EmotionSense: How your mobile can interpret your mood


Cecilia Mascolo thinks of mobile phones rather differently to most of us. To her the mobile, as the most definitive, ubiquitous personal device that we carry, can give unique insights into our state of mind.
Mascolo has been part of a team at University of Cambridge's Computer Laboratory exploring mobile phones as 'sensors' that can monitor how the user's emotions change according to their location, surroundings, relationships or the time. EmotionSense integrates information gathered through different features of the phone - location through GPS, movement through the accelerometer, proximity to bluetooth devices as well as excerpts of conversations - to create an impression of how someone is feeling.

EmotionSense: How your mobile can interpret your mood

Photo by Son of Groucho on Flickr. Some rights reserved
At the core is an audio sample library - the 'Emotional Prosody Speech and Transcripts Library' - which represents 14 categories of emotions. Excerpts from conversations are compared to this library and then overlaid with data on location and so on, illustrating trigger points for stress or mood at home or work, in crowds or alone and at different times of day.
Dr Mascolo, working with fellow computer scientists and psychologists, is keen to emphasise that EmotionSense does not monitor phone calls, but excerpts of real-world conversations that are deleted as soon as the analysis is completed. This is not a tool for spying, but a very specific development for psychological research, said Mascolo.
"This is very significant because mobile phones are carried by people continuously and they forget who forget [about being surveyed], so new psychological studies can happen over long time scales and with large samples - something they are not yet able to do."
It's still early days for this technology, which Mascolo stresses is an academic prototype rather than anything being developed commercially, or, as yet, anything that could make decisive psychological conclusions.

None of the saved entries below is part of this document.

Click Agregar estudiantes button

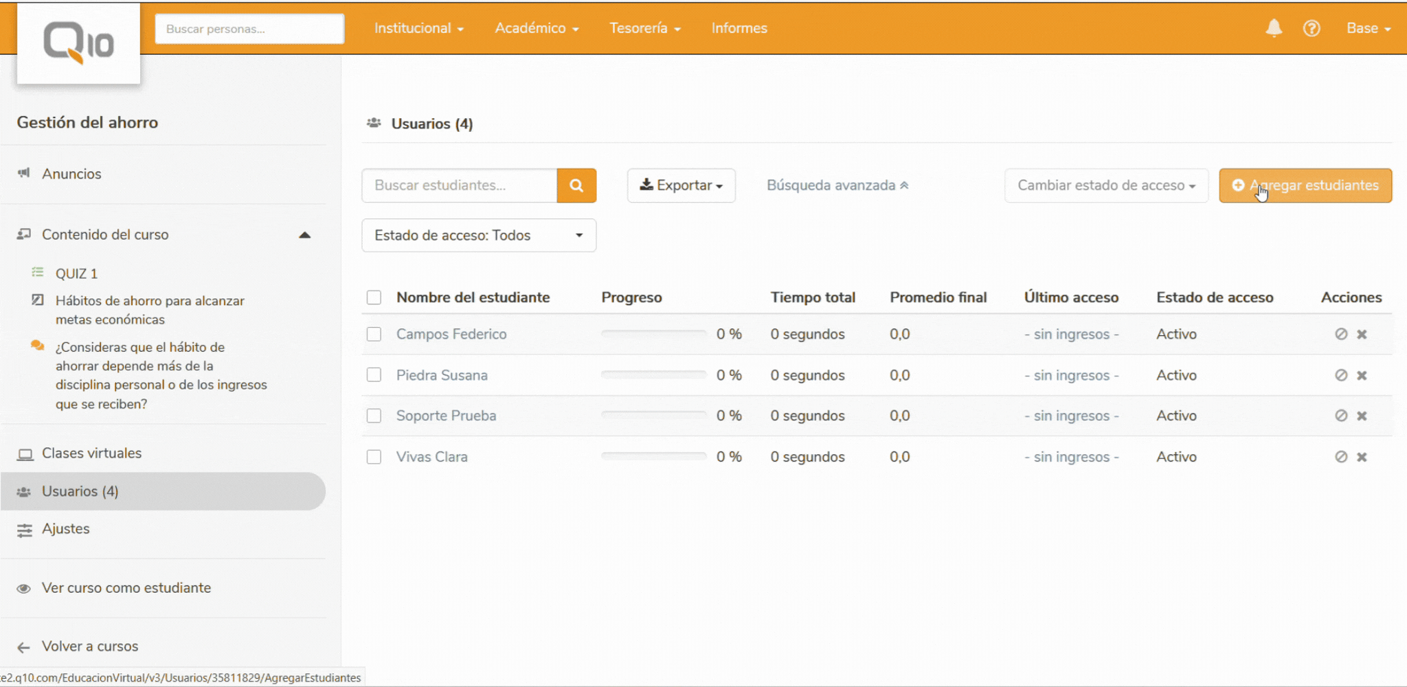(x=1305, y=185)
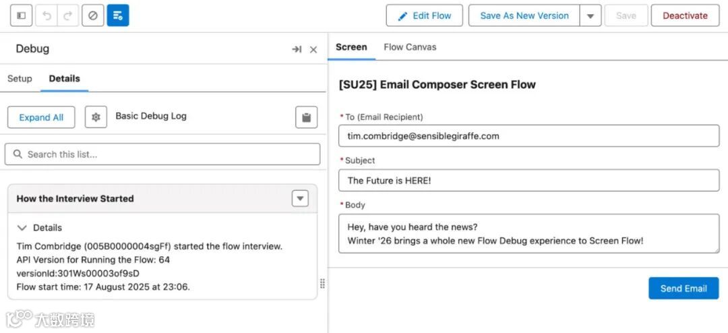This screenshot has width=728, height=333.
Task: Close the Debug panel
Action: coord(313,49)
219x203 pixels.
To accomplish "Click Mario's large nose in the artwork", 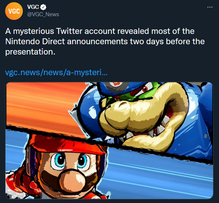I will pyautogui.click(x=72, y=181).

But as a proof of concept it has succeeded so far, presented at theUbiquitous Computing conference in Copenhagen today. Phase one used a small research group of 18 volunteers, using Nokia 6210 Navigator phones running EmotionSense software, over a 10-day period.

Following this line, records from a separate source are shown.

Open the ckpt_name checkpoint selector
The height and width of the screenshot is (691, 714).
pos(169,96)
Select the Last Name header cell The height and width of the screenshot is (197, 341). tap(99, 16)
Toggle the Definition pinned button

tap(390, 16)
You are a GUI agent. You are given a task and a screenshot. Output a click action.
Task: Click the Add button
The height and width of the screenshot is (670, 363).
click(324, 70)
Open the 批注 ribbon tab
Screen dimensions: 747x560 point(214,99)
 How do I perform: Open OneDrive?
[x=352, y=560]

But initial results showed that 70% of the EmotionSense results tallied with what the volunteers had reported in a more traditional self-reporting survey. Grouping its analysis into either sadness, fear, anger, neutral or happy, EmotionSense found the home unsurprisingly triggered happy responses in 45% of results while being at work was responsible for 45% of 'sad' recordings. Evenings prompted more intense emotions and volunteers were less expressive when in larger crowds.
Phase two of development will focus on making the programme more energy efficient and exploring how additional features of the phone could be used to expand the tool. "The point is where is this technology going, how can we make it safe, secure and unobtrusive," said Mascolo.
So what are the all important applications for this technology? Researchers are next moving the focus towards well being - what are the triggers for stress, and depression, for example? And all from your mobile phone.